両頭平面研削盤10cにおいても、両頭平面研削盤10と同様に、保持部48は、ワークWが軸方向(矢印H方向)に移動できるようにワークWの外周面を保持する。これにより、両頭平面研削盤10cにおいても、両頭平面研削盤10と同様の作用効果が得られる。
両頭平面研削盤10cのような横型の両頭平面研削盤においても、上述の両頭平面研削盤10aと同様に、一対の保持部48を用いてもよい。
上述の横型の両頭平面研削盤において、保持部48の代わりに、上述の保持部48aまたは保持部48bを用いてもよい。なお、保持部48bを用いる場合には、突出部58(図16参照)と支持面46a(図16参照)との間および突出部58とガイドプレート61(図16参照)との間にそれぞれ隙間が形成されるように、保持部48bの水平方向(左右方向)の位置が設定される。

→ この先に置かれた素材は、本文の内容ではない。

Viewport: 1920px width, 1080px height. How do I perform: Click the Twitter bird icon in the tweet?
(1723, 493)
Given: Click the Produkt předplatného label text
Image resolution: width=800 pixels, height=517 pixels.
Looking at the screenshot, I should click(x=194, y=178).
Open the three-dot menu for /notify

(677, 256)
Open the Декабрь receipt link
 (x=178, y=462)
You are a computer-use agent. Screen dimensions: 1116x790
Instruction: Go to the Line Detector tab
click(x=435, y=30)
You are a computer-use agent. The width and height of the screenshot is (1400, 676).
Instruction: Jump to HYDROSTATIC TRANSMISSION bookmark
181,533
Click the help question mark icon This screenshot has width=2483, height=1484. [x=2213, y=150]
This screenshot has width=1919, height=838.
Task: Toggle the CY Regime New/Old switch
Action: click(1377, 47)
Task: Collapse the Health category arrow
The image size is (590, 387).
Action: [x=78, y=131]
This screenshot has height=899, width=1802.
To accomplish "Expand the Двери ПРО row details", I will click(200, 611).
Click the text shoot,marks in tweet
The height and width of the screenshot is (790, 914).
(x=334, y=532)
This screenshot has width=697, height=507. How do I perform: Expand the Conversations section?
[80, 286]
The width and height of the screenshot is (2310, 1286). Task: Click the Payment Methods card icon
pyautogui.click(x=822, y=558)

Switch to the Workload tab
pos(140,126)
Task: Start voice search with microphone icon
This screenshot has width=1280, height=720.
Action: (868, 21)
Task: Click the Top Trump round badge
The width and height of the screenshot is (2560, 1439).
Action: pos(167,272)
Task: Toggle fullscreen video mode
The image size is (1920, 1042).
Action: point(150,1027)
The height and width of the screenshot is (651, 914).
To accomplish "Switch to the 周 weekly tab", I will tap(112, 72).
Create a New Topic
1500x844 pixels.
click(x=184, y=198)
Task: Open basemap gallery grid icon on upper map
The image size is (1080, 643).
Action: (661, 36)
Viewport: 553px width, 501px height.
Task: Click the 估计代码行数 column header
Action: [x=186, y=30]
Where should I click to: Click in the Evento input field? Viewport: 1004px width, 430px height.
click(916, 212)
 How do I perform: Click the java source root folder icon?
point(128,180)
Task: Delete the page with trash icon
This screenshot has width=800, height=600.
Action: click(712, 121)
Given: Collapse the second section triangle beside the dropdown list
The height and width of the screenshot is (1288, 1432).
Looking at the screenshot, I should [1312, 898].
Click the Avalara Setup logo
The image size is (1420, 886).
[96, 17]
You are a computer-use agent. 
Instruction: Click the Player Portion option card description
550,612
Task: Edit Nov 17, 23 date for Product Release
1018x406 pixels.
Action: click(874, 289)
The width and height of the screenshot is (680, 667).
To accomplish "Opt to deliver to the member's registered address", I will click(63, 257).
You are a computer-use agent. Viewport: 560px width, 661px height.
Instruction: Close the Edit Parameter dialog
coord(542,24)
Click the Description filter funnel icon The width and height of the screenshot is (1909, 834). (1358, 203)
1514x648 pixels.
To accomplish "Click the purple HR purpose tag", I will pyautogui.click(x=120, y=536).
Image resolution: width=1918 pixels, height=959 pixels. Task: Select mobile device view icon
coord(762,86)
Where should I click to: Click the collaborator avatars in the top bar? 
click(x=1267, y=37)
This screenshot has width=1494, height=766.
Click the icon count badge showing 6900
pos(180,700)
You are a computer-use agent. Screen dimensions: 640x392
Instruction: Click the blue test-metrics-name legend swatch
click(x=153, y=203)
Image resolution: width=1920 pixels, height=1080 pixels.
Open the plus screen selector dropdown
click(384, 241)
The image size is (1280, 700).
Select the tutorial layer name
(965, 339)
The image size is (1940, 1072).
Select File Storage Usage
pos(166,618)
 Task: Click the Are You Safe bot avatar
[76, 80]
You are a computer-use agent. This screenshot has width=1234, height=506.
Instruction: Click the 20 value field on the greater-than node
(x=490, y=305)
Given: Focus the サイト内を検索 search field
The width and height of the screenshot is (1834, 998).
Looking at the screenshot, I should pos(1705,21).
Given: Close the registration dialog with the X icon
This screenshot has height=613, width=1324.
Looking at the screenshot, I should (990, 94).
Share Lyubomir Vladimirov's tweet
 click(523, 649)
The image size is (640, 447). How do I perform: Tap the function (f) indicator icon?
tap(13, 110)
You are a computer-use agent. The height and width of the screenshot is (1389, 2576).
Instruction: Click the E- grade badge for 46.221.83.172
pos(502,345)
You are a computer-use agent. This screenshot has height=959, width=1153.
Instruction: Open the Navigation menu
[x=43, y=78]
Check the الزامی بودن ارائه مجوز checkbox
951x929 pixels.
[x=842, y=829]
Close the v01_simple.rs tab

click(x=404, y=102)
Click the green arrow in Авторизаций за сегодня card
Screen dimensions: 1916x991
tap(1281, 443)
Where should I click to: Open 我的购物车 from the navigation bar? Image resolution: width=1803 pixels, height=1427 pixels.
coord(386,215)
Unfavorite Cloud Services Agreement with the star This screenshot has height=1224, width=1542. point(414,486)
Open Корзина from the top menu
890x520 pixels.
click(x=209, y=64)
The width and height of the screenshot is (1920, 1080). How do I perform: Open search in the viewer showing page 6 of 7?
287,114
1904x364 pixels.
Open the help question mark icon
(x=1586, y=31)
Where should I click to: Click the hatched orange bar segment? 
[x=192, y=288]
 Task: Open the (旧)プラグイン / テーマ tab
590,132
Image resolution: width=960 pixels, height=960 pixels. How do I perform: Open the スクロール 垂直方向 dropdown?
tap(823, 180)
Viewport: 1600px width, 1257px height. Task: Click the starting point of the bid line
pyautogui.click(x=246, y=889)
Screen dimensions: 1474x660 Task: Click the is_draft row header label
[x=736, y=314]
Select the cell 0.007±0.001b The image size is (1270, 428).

上述の実施形態では、円環状のワークWを研削する場合について説明したが、この発明に係る両頭平面研削盤が研削できるワークの形状は上述の例に限定されない。この発明に係る両頭平面研削盤は、断面円形の外周面を有する種々のワーク(たとえば、円板状または円柱状のワーク)を研削できる。また、この発明に係る両頭平面研削盤は、外周面に凹部または切欠を有するワークを研削することもできる。
上述の実施形態では、一対の付勢部材84によって第1保持部材(保持部材52,110,136)を付勢する場合について説明したが、第1保持部材を付勢するための付勢部材の数は上述の例に限定されない。たとえば、1つの付勢部材によって第1保持部材を付勢してもよく、3つ以上の付勢部材によって第1保持部材を付勢してもよい。